• **Instructions to follow**
Each entry below must be written out exactly, with pictures left out.

Segment Start: Exercise material

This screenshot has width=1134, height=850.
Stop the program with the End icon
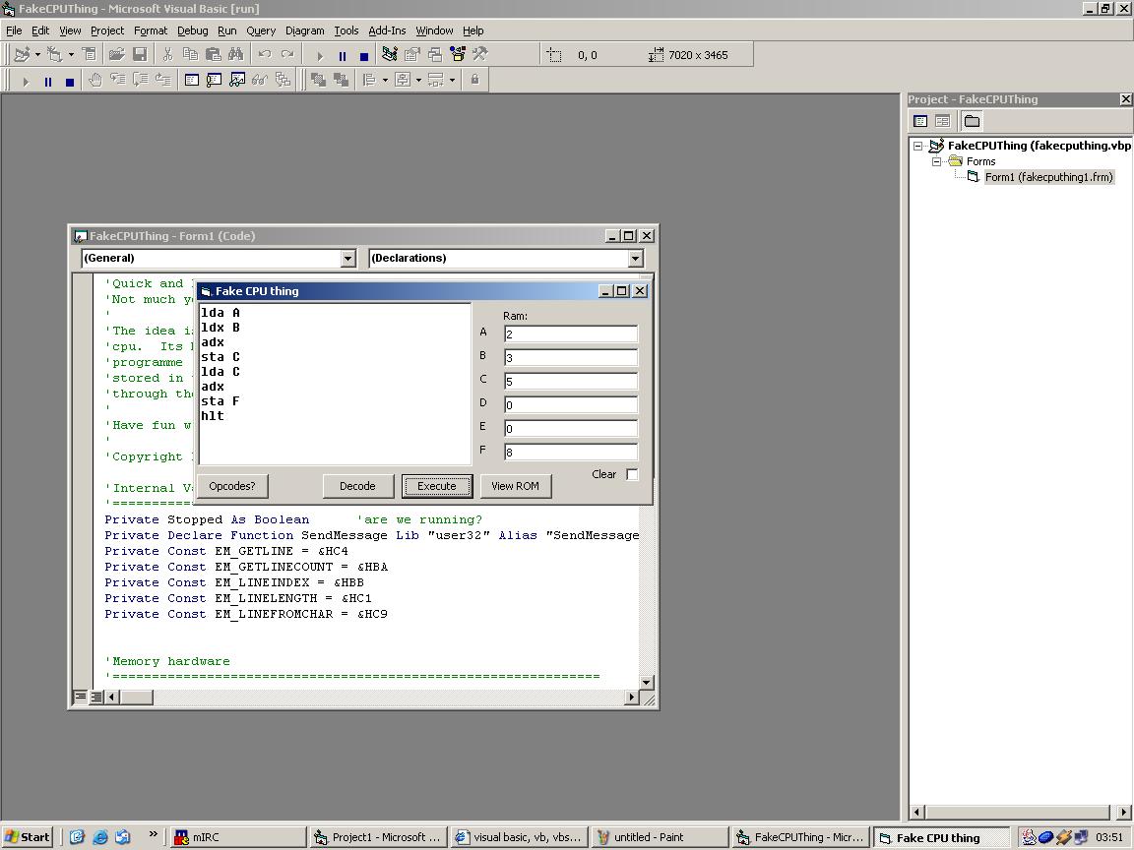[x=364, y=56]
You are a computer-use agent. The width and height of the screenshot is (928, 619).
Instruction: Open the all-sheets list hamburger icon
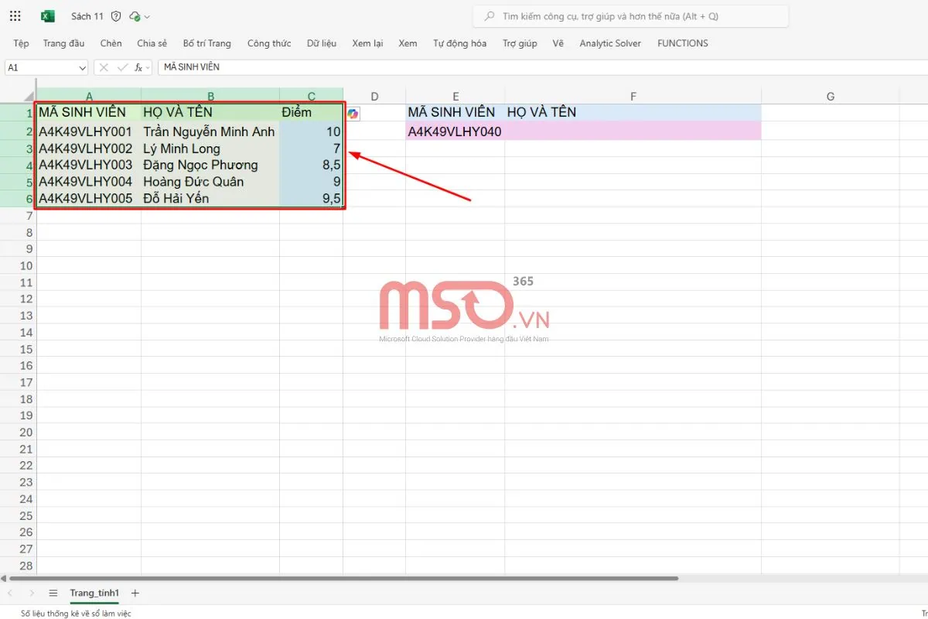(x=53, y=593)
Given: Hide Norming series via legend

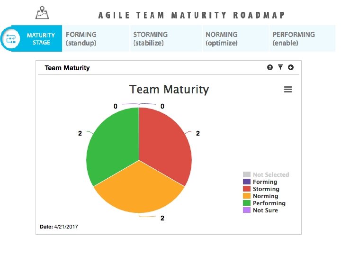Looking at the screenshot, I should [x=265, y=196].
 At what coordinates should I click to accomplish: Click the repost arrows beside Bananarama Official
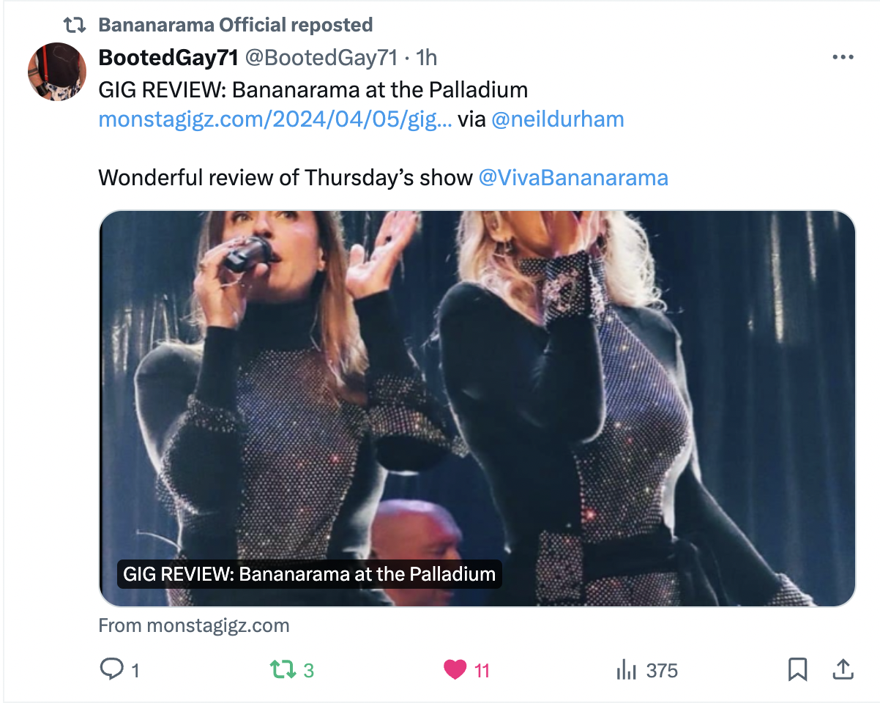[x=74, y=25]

Segment End: Exercise material

• **Solution**
This screenshot has width=1134, height=850.
Stop the program with the End icon
[x=364, y=56]
You are a computer-use agent. The width and height of the screenshot is (928, 619).
Instruction: Open the all-sheets list hamburger icon
(x=53, y=593)
Given: Hide Norming series via legend

Looking at the screenshot, I should [x=265, y=196].
 At what coordinates should I click to accomplish: Click the repost arrows beside Bananarama Official
[x=74, y=25]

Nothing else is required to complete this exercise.